Selected passage ▸
###
# Trolling rod set-ups



## TIGGER (Jan 17, 2006)

What is the best way to set up to troll 4 rods? Is four rods to much hassel? With two people in the boat it would be nice to take advantage of running 4 rods to increase the chances.


----------



## esox62 (May 19, 2006)

down east rod holders are the way to go.www.downeast.com 2 on the sides and usually 2 off the stern. propwash trolling can be effective. i like the ones that dont affix to the boat, that way you can move em around...


----------



## TIGGER (Jan 17, 2006)

Esox62 Is that the right link? It goes to a magazine about main?


----------



## BITE-ME (Sep 5, 2005)

Try using the "Offshore" brand in-line planer boards. My boat is pretty small, so using them when running 4 rods is a necessity... plus they can really help you cover more water by getting the baits a little further away from the boat.


----------



## esoxhunter (Apr 7, 2004)

4 Down East S-10 "Saltys" and two Off Shore Planers
nearly impossible to cross/tangle lines

The planers will need upgraded with a heavy-duty locking snap which runs about $10 each.


----------



## LEADOFFMAN (Aug 9, 2004)

Here's a site out of Michigan where I bought my holders from. It was the cheapest I could find. I called the phone number on a Monday morning and they showed up Wednesday. I bought 1 S 17 & 1 S 10 for $47 and some change. http://www.franksgreatoutdoors.com/itemsall.asp?id=1088&categoryid=1&SingleManufactuer=1


----------



## big_b16 (Oct 17, 2004)

www.down-east.com

forgot the hyphen.


----------



## esox62 (May 19, 2006)

hey tigger, been chasin em about 7 yrs now...perch has gotten alot of attention this year so far, firetiger also.


----------



## ss minnow (Aug 11, 2005)
###
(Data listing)
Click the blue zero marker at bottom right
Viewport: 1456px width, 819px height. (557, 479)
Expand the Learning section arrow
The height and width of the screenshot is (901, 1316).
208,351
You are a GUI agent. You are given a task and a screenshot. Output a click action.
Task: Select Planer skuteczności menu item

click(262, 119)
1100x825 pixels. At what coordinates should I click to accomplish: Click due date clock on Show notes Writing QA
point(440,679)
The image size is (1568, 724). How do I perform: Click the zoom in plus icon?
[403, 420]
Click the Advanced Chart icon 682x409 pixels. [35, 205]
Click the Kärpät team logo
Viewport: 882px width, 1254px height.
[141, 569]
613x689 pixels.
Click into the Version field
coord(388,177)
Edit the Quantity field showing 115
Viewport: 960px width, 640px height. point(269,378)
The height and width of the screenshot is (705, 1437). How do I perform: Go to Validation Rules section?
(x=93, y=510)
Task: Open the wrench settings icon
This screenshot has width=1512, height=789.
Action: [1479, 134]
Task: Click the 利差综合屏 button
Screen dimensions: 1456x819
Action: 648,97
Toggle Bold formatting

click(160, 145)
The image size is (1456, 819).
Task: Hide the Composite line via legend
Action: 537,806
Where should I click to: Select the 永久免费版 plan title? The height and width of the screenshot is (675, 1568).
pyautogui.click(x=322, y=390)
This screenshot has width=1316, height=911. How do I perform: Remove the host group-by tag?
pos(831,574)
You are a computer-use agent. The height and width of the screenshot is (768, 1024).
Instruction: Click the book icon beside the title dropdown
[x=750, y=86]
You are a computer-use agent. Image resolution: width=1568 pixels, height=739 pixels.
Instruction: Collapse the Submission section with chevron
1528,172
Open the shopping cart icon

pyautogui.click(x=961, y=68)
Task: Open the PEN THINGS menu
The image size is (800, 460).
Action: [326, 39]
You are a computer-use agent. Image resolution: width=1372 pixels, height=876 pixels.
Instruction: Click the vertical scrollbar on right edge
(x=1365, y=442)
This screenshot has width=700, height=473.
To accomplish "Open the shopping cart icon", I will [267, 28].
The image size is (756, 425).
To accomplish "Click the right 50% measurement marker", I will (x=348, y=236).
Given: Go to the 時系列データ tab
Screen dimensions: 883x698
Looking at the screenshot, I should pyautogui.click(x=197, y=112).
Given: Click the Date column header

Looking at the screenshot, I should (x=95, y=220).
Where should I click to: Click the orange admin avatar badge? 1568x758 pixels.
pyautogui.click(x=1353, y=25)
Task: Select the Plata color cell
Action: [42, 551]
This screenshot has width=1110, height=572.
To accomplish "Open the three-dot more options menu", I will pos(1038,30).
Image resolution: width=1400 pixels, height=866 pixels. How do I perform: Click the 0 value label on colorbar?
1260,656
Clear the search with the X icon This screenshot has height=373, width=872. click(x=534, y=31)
###
Instructions ▸
**A)** In the trolling rod thread, what does the post listing Down East S-10 "Saltys" say the planers need to be upgraded with?
**B)** Copy the stretch of the trolling rod thread from "Here's a site" through "(Oct 17, 2004)", word for word.

Response list ▸
**A)** A heavy-duty locking snap, which runs about $10 each.

**B)**
Here's a site out of Michigan where I bought my holders from. It was the cheapest I could find. I called the phone number on a Monday morning and they showed up Wednesday. I bought 1 S 17 & 1 S 10 for $47 and some change. http://www.franksgreatoutdoors.com/itemsall.asp?id=1088&categoryid=1&SingleManufactuer=1


----------



## big_b16 (Oct 17, 2004)